# REQUIRED TASKS
(a) In the NumPy argmax thread below, what value does `a.argmax()` return for the example array `[[10,50,30],[60,20,40]]`?
(b) Continue the NumPy argmax thread below, picking up right after its last line.

# PROVIDED TEXT
93

How can I get get the position (indices) of the largest value in a multi-dimensional NumPy array?

1
  • 1
    In case there are multiple positions with equally large values, do you need them all or only the first (or last or just any)?
    – Trilarion
    Oct 21, 2020 at 12:21

4 Answers 4

190

The argmax() method should help.

Update

(After reading comment) I believe the argmax() method would work for multi dimensional arrays as well. The linked documentation gives an example of this:

>>> a = array([[10,50,30],[60,20,40]])
>>> maxindex = a.argmax()
>>> maxindex
3

Update 2

(Thanks to KennyTM's comment) You can use unravel_index(a.argmax(), a.shape) to get the index as a tuple:

>>> from numpy import unravel_index
>>> unravel_index(a.argmax(), a.shape)
(1, 0)
5
  • 2
    But i have a multidimensional array.

# STORED DATA
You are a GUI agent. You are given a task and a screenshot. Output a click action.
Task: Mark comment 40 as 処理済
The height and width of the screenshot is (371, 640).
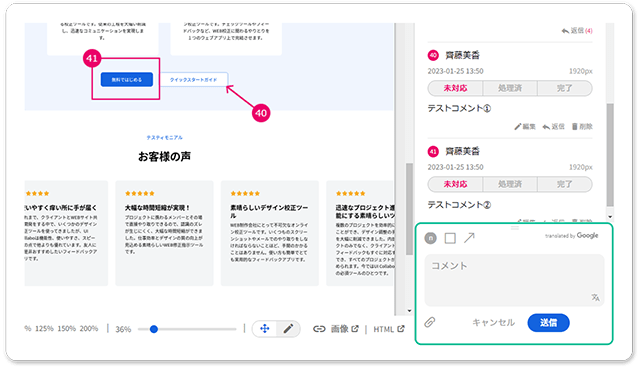[x=510, y=88]
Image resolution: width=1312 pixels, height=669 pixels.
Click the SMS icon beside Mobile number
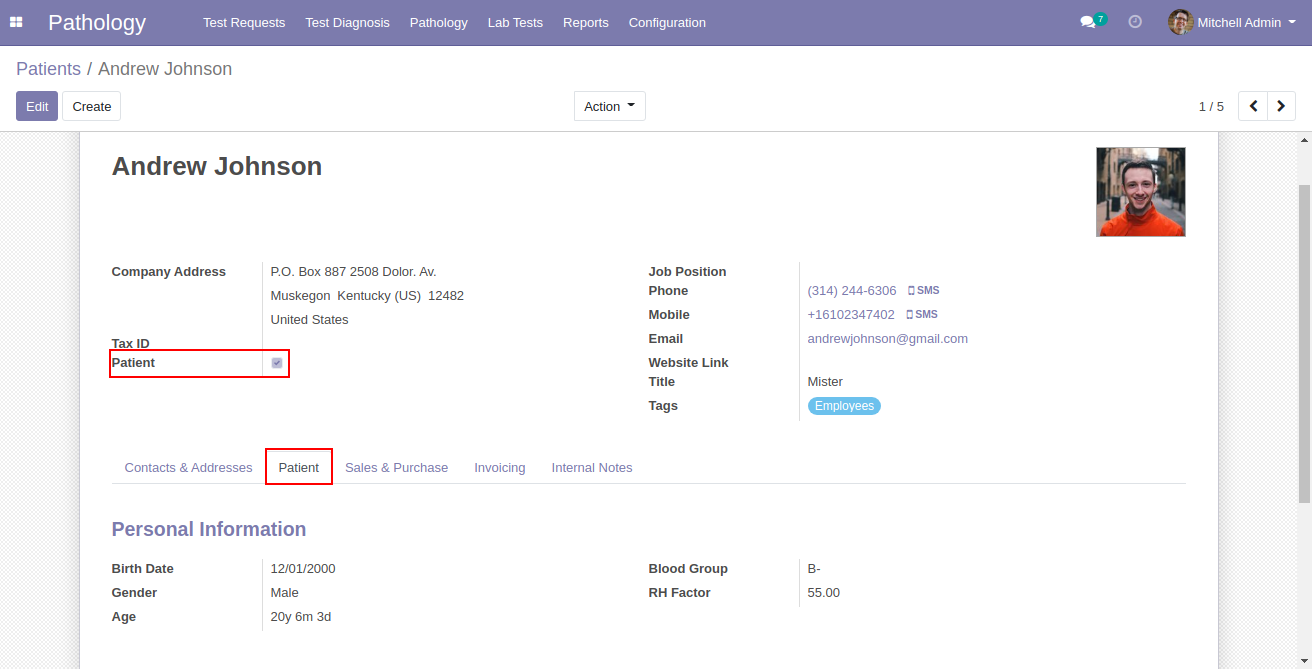[x=922, y=315]
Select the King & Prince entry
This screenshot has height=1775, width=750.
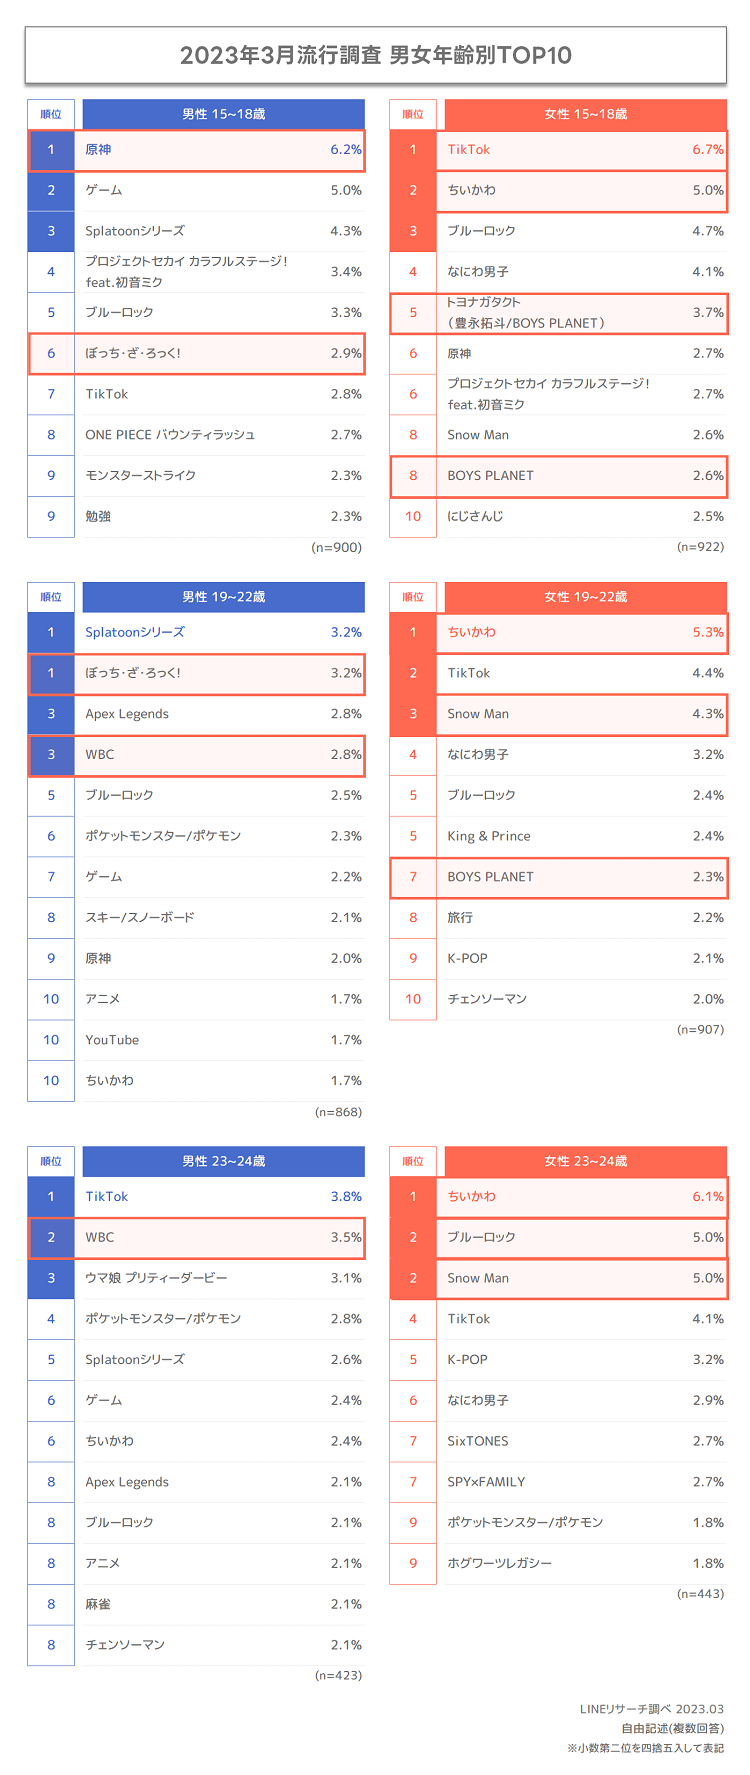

# THE RESULTS
(a) It returns 3.

(b)
    – kame
    Aug 27, 2010 at 12:51
  • 90
    Use unravel_index(a.argmax(), a.shape) to get the index as a tuple.
    – kennytm
    Aug 27, 2010 at 12:57
  • what does number 3 mean? Okay i see. I was looking for (1,0).
    – kame
    Aug 27, 2010 at 12:58
  • 4
    there should really be a built-in function for getting the value as a tuple
    – endolith
    Jul 18, 2013 at 18:17
  • unravel_index docs: docs.scipy.org/doc/numpy-1.10.1/reference/generated/… Aug 29, 2016 at 0:55
6

(edit) I was referring to an old answer which had been deleted. And the accepted answer came after mine. I agree that argmax is better than my answer.

Wouldn't it be more readable/intuitive to do like this?

numpy.nonzero(a.max() == a)
(array([1]), array([0]))

Or,

numpy.argwhere(a.max() == a)
2
  • 4
    Needlessly slow, because you compute the max and then compare it to all of a. unravel_index(a.argmax(), a.shape).
    – Peter
    Oct 24, 2014 at 0:25
  • I voted for this because it assumes nothing about the number of occurrences of a.max() in a. Whereas a.argmax() will return the "first" occurrence (which is ill-defined in the case of a multi-dimensional array since it depends on the choice of traversal path). docs.scipy.org/doc/numpy/reference/generated/… I also think np.where() is a more natural/readable chose rather than np.nonzero().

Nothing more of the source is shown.